* Exercise details *
Resume the footnotes on flying cars and technological optimism below, writing on from their last line.

* Given text *
■ ■ ■ ■ ■

Thanks to my Canis Crew - Harry, Josh, Kate, Emily, Manish, and Arun - for feedback and edits on this post.
[1] It’s hard to think of a mirror with a positive connotation in popular culture – go ahead, try it. The mirrors in Snow White and The Picture of Dorian Gray aren’t up to any good, even if they tell the truth. Narcissus pined after his own reflection, and eventually killed himself with madness. The mirror of Erised did Harry Potter a solid, but might have wasted his life had Dumbledore not stepped in. At least Lewis Carroll’s mirror inspired a true spirit of adventure!
[2] https://www.pewresearch.org/global/2014/10/09/emerging-and-developing-economies-much-more-optimistic-than-rich-countries-about-the-future/
[3] Flying cars have merits which stand on their own too. There’s a remarkable chart on pg. 145 which shows the distribution of trips we take stays constant across all forms of technology – we tend to spend roughly an hour a day commuting/traveling no matter whether we are walking, on a bike, or driving a car, with the occasional long-distance trip making up 5%-10% of our journeys. Using flying cars unlocks a vastly greater distance for us to travel – a commute could comfortably traverse 100 miles, each way. Day trips between San Francisco and LA, or London and Berlin would be almost trivial. To use a computing analogy, flying cars add more connections to the network of available destinations and people and experiences, and the greater number of possible connections makes everyone in the network better off at an exponential rate.
[4] Hall calls this the Henry Adams Curve. He goes more in-depth on this point in this blog post, if you’re interested in more: http://wimflyc.blogspot.com/2021/01/the-henry-adams-curve-closer-look.html
[5] It also pairs well with other previously discussed works, including Martin Gurri’s Revolt of the Public.

■ ■ ■ ■ ■

Screenshot grounding data:
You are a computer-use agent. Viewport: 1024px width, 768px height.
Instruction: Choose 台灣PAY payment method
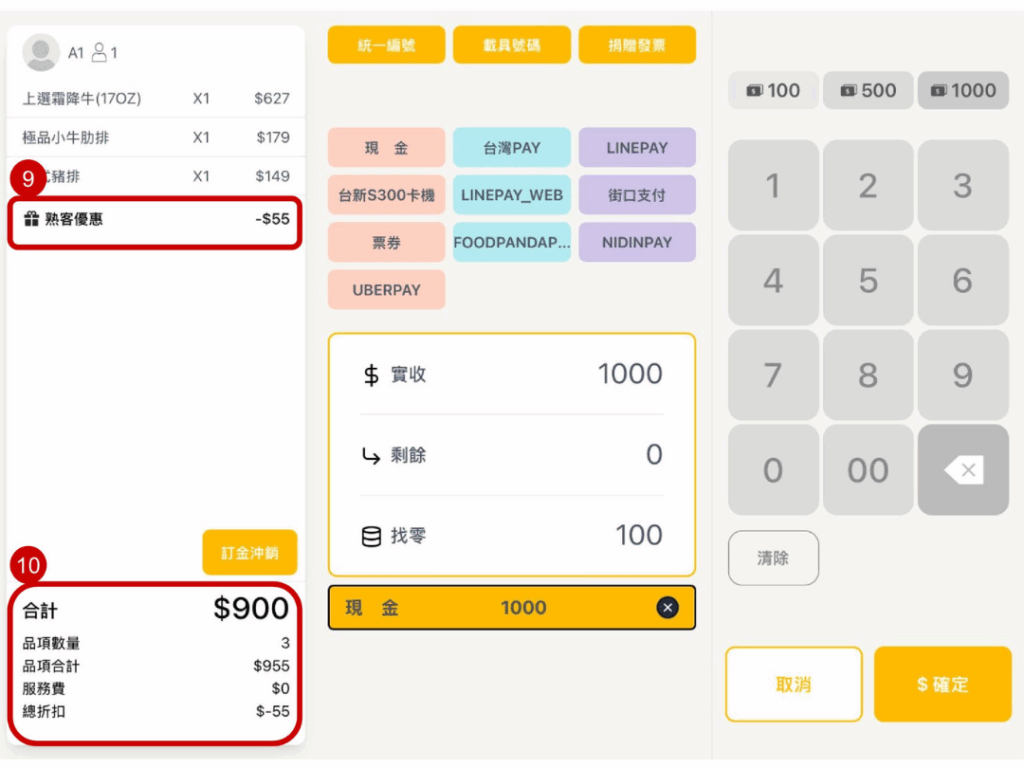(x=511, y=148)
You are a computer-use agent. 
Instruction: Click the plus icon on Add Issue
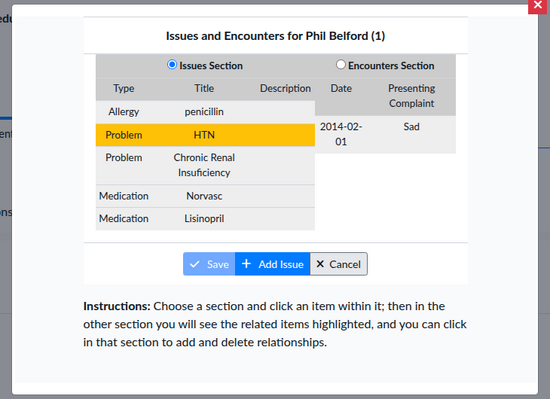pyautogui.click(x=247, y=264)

■ ■ ■ ■ ■

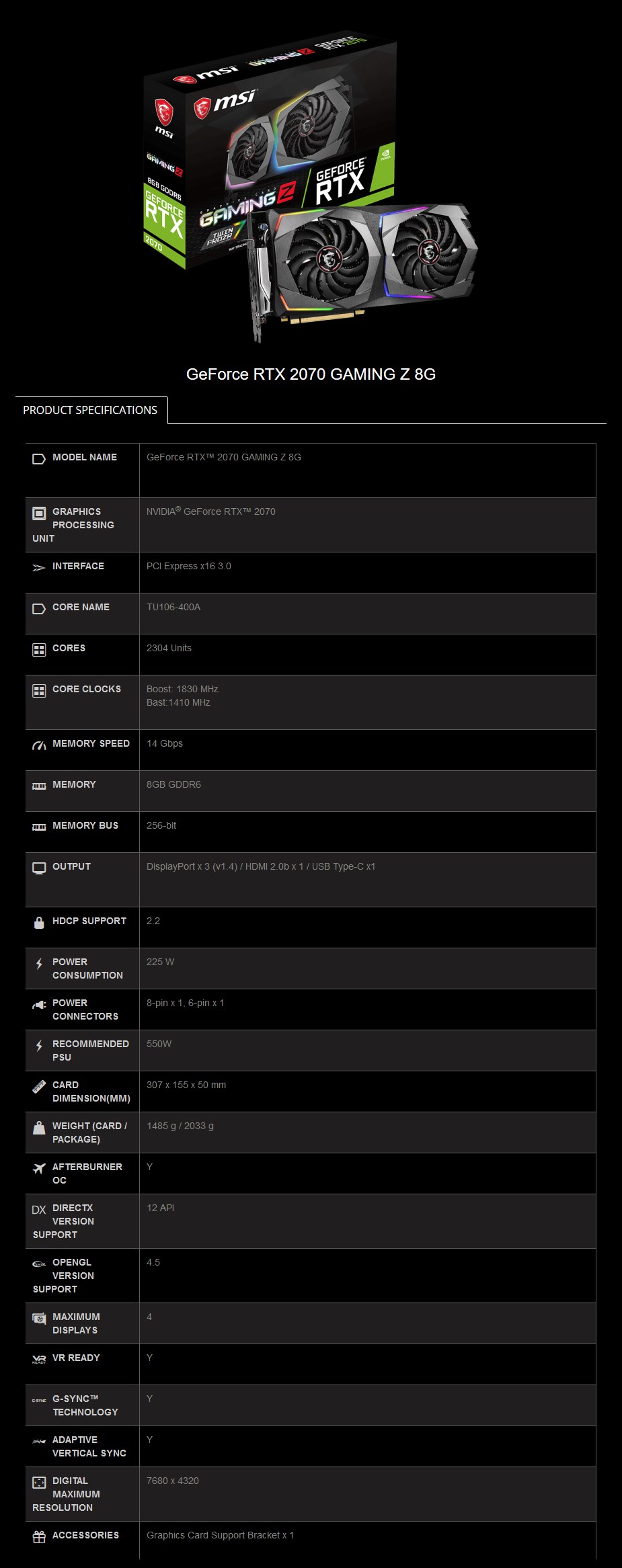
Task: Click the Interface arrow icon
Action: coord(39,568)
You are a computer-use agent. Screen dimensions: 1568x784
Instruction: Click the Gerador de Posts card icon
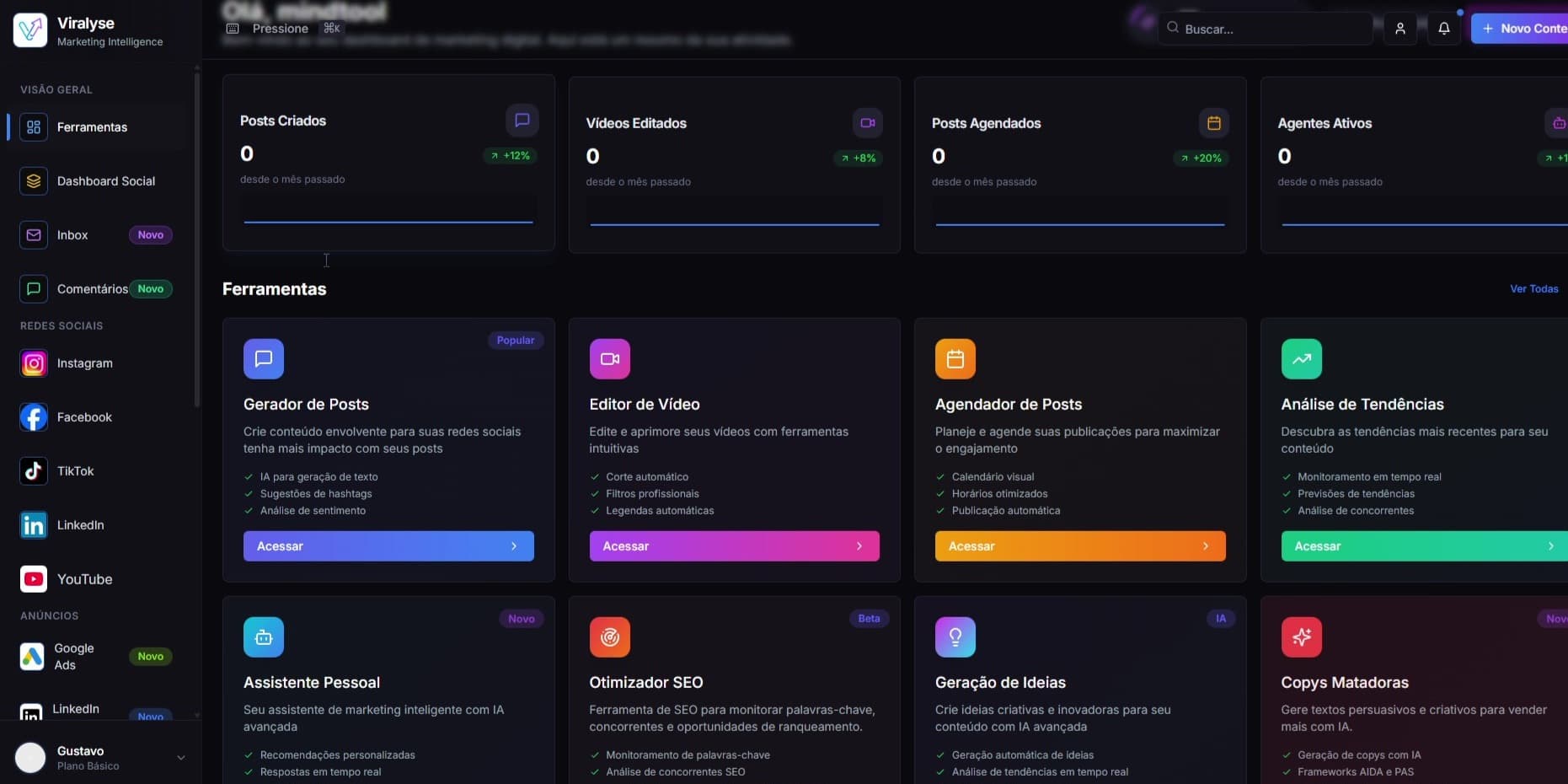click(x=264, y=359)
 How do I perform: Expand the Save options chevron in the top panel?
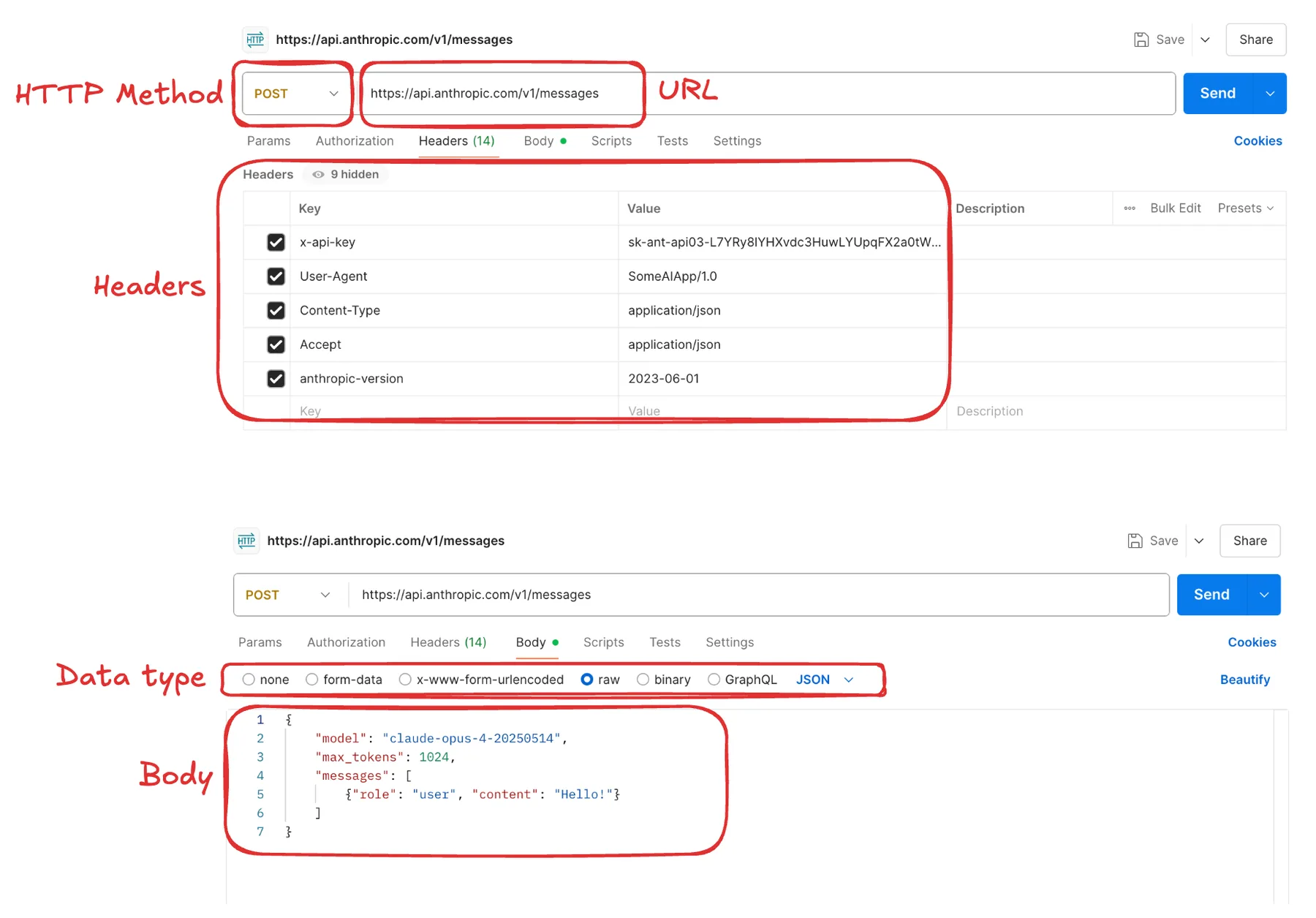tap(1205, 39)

■ ■ ■ ■ ■

* Output of the task *
[6] Texas in February 2021 is an example of the outside environment overwhelming the stabilizing system of a thermostat.
[7] Terrifyingly, I was reading Chaos: Making a New Science by James Gleick, a scientific history of chaos theory/complexity theory. He casually mentioned that climate scientists have known for decades of a stable equilibrium for Earth which they call the White Earth/Snowball earth equilibrium – every land surface covered in snow, seas covered in ice. It’s stable because all the sunlight gets reflected off the earth’s surface, and the composition of the atmosphere changes and becomes much thinner, trapping less heat. Earth’s systems would need a large kick of energy to shift to that equilibrium… but maybe we can make that mistake. Gulp!
[8] Pg. 138. Also worth pointing out that in the pages directly before this section, Meadows highlights another systems trap, called “rule beating” where the system adheres only to the letter, not the spirit of the law, which seems it could produce the opposite of the problem in “seeking the wrong goal.” The upshot is that systems analysis is hard.